- Aim of the exercise -
Reproduce the ArrayDeque explanation below word for word, from its first line to its last.

[[ Document section, beginning ]]

Consider the following examples (initial capacity is 16):
Only add():
add 15 elements => head=0, tail=15
add more 5 elements => doubleCapacity() => head=0, tail=20, capacity=32
add()-remove()-add():
add 15 elements => head=0, tail=15
remove 10 elements => tail loops back to removed indexes => head=10, tail=15
add more 5 elements => the capacity remains 16, the elements[] array is not rebuilt or reallocated! => new elements are added into the place of the removed elements to the beginning of the array => head=10, tail=4 (looped back to the start of the array from 15->0->1->2->3->4). Note the values 16-19 are inserted to the indexes 0-3
So, in this case using power of two and concise bit operations makes much more sense. With such approach the operations like if ( (tail = (tail + 1) & (elements.length - 1)) == head) allow to assign and verify easily that the looped tail does not overlap with the head (yeah, the stupid snake where actually the tail bites the head :) )
The code snippet to play around:
ArrayDeque<String> q = new ArrayDeque<>(15); // capacity is 16
// add 15 elements
q.add("0"); q.add("1"); q.add("2"); q.add("3"); q.add("4");
q.add("5"); q.add("6"); q.add("7"); q.add("8"); q.add("9");
q.add("10"); q.add("11");q.add("12");q.add("13");q.add("14");
// remove 10 elements from the head => tail LOOPS BACK in the elements[]
q.poll();q.poll();q.poll();q.poll();q.poll();q.poll();q.poll();q.poll();q.poll();q.poll();
// add 5 elements => the elements[] is not reallocated!

[[ Document section, end ]]
[[ Given information, beginning ]]

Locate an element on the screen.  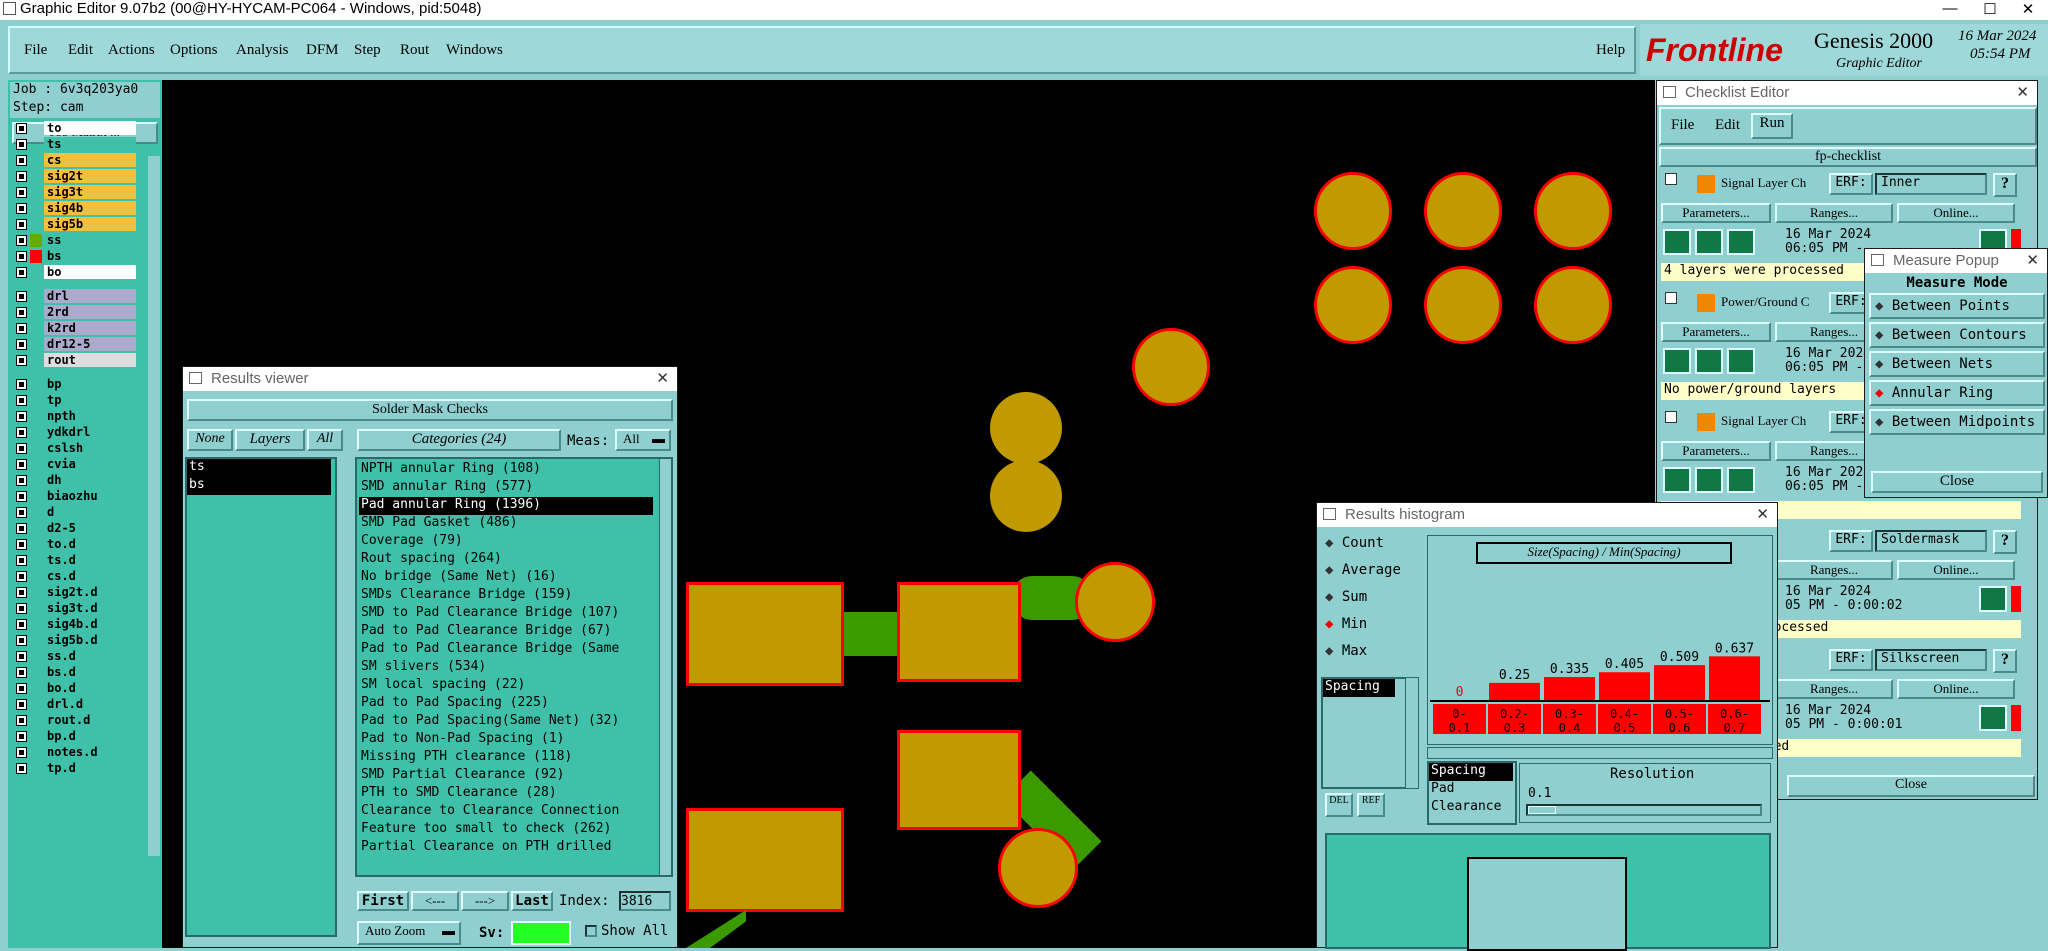
erf-value: Inner is located at coordinates (1931, 184).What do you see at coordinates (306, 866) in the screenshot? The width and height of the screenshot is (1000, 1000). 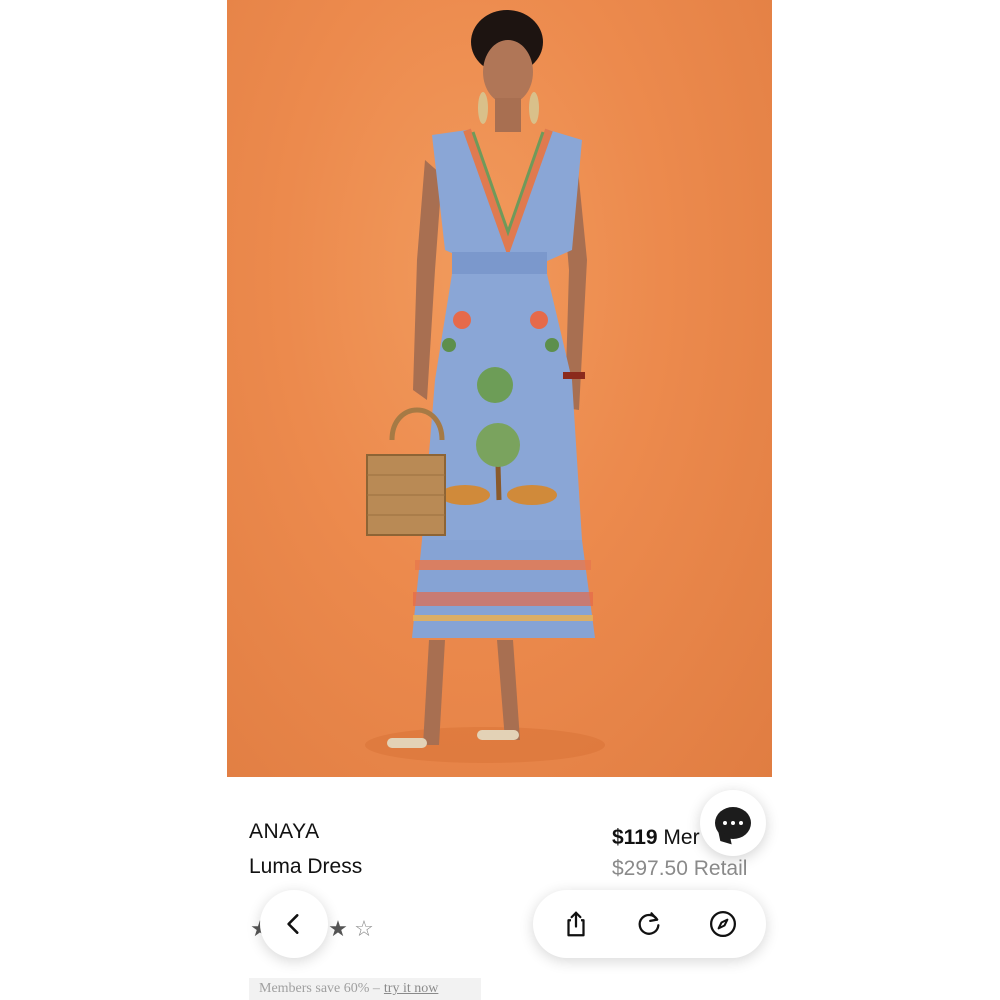 I see `product-name: Luma Dress` at bounding box center [306, 866].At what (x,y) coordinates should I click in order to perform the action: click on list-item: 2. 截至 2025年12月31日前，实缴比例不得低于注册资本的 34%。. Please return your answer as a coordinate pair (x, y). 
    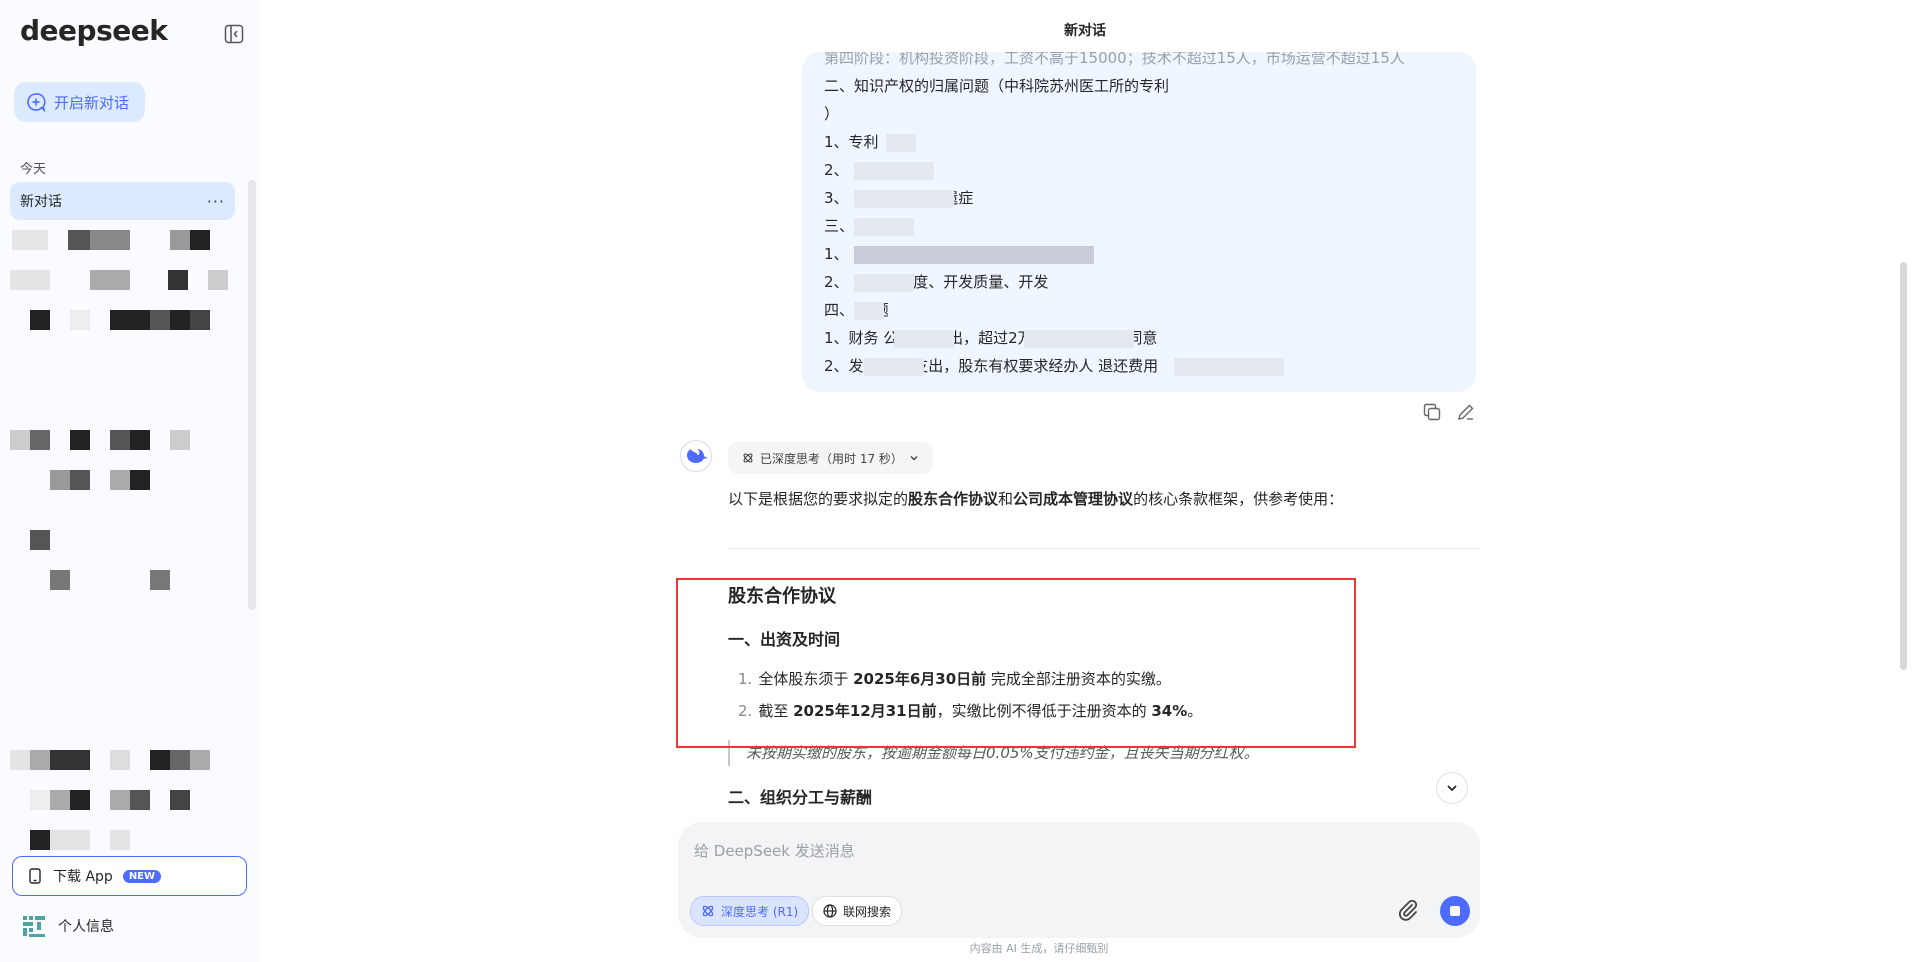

[[ Given information, end ]]

- Exercise solution -
Consider the following examples (initial capacity is 16):
Only add():
add 15 elements => head=0, tail=15
add more 5 elements => doubleCapacity() => head=0, tail=20, capacity=32
add()-remove()-add():
add 15 elements => head=0, tail=15
remove 10 elements => tail loops back to removed indexes => head=10, tail=15
add more 5 elements => the capacity remains 16, the elements[] array is not rebuilt or reallocated! => new elements are added into the place of the removed elements to the beginning of the array => head=10, tail=4 (looped back to the start of the array from 15->0->1->2->3->4). Note the values 16-19 are inserted to the indexes 0-3
So, in this case using power of two and concise bit operations makes much more sense. With such approach the operations like if ( (tail = (tail + 1) & (elements.length - 1)) == head) allow to assign and verify easily that the looped tail does not overlap with the head (yeah, the stupid snake where actually the tail bites the head :) )
The code snippet to play around:
ArrayDeque<String> q = new ArrayDeque<>(15); // capacity is 16
// add 15 elements
q.add("0"); q.add("1"); q.add("2"); q.add("3"); q.add("4");
q.add("5"); q.add("6"); q.add("7"); q.add("8"); q.add("9");
q.add("10"); q.add("11");q.add("12");q.add("13");q.add("14");
// remove 10 elements from the head => tail LOOPS BACK in the elements[]
q.poll();q.poll();q.poll();q.poll();q.poll();q.poll();q.poll();q.poll();q.poll();q.poll();
// add 5 elements => the elements[] is not reallocated!